Kita kadang lupa, syariat adalah jalan pulang, bukan ancaman. Bukan tongkat hukuman. Tapi begitulah, yang terlihat justru palu penghakiman yang terangkat.
Namun, apakah ini wajah Islam yang sesungguhnya? Di mana salahnya? Dan kita, adakah turut membuat mereka merasa takut? Mari kita gali lebih dalam.
Ketakutan yang Tertanam
Mereka yang merasa ngeri, bukan tanpa alasan. Bukan hanya karena tidak paham, tapi mereka tidak mendengar suara Islam yang lembut. Yang mereka dengar hanyalah bentakan dan ancaman. Mereka diajari takut sebelum cinta.
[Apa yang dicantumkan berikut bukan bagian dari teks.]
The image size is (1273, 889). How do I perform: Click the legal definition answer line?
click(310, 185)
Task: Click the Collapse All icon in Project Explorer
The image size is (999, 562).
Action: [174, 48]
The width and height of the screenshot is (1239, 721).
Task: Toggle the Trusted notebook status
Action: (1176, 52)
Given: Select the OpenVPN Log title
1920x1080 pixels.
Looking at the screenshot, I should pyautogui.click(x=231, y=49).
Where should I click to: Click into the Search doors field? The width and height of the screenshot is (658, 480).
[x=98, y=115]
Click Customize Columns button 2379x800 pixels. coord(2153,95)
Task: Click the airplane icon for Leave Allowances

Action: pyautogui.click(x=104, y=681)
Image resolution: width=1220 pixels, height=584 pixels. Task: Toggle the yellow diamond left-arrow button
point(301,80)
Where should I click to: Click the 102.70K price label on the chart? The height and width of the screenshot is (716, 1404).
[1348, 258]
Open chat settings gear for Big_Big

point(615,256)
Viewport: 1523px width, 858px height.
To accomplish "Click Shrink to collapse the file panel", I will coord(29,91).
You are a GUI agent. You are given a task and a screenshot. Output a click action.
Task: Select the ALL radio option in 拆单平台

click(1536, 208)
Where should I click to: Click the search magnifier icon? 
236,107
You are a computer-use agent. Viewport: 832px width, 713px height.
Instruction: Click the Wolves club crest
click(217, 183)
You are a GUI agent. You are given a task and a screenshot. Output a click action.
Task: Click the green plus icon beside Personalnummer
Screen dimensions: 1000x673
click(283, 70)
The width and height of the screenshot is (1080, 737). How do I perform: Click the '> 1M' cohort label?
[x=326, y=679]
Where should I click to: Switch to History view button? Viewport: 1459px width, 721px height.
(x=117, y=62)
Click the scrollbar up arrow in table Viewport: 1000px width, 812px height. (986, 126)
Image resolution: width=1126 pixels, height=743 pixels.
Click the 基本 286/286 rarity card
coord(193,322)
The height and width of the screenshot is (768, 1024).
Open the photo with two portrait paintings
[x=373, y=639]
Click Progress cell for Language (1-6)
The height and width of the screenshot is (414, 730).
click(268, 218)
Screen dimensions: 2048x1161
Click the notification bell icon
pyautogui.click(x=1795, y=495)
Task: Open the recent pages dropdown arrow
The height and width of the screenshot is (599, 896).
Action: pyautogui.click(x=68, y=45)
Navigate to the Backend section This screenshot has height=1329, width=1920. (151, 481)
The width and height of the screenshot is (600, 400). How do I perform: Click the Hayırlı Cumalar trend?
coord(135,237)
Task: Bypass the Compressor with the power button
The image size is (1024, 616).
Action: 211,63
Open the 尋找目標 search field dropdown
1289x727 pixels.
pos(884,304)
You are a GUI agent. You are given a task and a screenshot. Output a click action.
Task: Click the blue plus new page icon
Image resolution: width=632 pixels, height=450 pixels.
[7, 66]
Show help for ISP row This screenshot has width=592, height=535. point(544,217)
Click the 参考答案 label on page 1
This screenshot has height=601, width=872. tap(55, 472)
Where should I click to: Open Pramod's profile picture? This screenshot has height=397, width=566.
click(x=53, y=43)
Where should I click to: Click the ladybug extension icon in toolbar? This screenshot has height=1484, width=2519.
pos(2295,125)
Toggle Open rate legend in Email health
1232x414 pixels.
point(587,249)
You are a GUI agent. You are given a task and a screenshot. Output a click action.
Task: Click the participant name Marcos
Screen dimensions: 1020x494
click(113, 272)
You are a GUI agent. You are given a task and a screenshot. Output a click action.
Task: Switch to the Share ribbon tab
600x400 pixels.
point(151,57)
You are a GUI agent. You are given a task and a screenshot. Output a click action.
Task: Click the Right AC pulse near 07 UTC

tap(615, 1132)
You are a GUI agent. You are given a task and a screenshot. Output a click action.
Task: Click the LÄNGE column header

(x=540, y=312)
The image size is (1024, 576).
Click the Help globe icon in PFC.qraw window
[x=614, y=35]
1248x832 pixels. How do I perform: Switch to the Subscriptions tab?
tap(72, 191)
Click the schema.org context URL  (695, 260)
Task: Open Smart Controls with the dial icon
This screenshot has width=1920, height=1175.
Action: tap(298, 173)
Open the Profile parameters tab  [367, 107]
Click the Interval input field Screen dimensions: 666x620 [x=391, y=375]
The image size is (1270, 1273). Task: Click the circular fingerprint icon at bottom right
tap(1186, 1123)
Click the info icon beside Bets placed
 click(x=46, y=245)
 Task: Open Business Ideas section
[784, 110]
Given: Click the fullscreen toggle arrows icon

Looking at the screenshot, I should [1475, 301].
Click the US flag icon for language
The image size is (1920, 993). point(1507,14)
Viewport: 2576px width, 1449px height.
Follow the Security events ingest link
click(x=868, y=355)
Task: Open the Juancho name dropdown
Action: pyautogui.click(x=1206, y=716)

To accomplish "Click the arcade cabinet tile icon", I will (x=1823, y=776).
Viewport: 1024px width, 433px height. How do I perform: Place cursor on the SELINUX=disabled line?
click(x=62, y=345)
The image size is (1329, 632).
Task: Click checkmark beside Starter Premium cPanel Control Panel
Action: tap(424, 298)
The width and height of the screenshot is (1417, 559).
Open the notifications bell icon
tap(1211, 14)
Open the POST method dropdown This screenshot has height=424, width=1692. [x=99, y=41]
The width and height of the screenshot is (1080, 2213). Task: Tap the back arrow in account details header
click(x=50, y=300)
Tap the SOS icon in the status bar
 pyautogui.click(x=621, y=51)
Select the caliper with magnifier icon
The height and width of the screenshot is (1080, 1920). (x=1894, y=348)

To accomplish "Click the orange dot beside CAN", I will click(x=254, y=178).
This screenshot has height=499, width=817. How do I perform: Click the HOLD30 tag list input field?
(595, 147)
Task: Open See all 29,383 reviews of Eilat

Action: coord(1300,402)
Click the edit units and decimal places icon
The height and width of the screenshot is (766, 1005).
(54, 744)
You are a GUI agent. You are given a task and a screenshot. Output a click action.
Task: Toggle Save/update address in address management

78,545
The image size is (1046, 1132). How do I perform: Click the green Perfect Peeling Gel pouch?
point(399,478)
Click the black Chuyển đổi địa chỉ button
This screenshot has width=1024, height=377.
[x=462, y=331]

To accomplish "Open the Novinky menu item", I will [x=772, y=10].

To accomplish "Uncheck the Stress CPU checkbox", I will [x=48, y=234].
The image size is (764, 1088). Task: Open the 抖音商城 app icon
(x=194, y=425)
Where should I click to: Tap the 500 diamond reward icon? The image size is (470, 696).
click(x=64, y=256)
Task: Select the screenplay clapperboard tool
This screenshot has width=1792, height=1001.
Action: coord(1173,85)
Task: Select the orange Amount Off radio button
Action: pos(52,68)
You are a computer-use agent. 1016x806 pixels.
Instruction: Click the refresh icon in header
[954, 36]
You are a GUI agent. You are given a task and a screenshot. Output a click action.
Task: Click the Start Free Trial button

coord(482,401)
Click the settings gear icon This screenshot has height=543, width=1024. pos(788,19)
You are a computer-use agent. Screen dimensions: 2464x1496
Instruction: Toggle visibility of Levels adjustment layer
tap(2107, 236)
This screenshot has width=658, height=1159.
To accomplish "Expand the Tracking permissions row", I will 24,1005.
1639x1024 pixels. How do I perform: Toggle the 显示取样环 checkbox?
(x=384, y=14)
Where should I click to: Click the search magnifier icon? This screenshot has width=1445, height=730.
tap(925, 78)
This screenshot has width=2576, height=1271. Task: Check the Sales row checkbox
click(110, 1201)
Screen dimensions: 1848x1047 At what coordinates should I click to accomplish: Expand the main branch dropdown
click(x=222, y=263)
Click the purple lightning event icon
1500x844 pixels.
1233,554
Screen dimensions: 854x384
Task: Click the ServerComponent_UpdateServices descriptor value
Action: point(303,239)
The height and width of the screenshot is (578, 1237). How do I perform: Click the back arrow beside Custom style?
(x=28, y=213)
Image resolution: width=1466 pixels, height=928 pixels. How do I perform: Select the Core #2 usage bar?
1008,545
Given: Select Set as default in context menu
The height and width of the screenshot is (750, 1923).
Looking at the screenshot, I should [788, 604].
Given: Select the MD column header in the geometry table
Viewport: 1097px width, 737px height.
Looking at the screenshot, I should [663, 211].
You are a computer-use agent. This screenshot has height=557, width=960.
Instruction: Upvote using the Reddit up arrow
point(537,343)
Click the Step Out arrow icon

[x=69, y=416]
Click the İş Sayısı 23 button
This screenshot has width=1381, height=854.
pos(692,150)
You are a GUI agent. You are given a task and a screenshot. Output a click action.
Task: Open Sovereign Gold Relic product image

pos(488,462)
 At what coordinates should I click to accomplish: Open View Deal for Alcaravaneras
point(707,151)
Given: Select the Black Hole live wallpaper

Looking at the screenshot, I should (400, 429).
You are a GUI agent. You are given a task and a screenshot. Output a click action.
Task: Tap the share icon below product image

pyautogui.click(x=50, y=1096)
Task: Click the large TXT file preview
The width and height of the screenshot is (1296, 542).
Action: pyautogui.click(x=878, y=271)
Setiap larangan dikemas dengan ancaman, seolah Allah itu selalu murka. Padahal bukankah Allah itu Maha Pengampun?
Rasulullah ﷺ bersabda,
“Berikanlah kabar gembira dan janganlah membuat mereka lari, mudahkanlah dan janganlah mempersulit.” (HR. Al-Bukhari dan Muslim)
Apa yang salah dengan kita? Bukan pada Islamnya, tetapi pada cara kita merangkainya. Seperti seni rupa yang kehilangan warna, syariat yang kita sajikan kadang kaku, dingin, keras. Padahal kita tahu Rasulullah ﷺ mengajarkan kelembutan.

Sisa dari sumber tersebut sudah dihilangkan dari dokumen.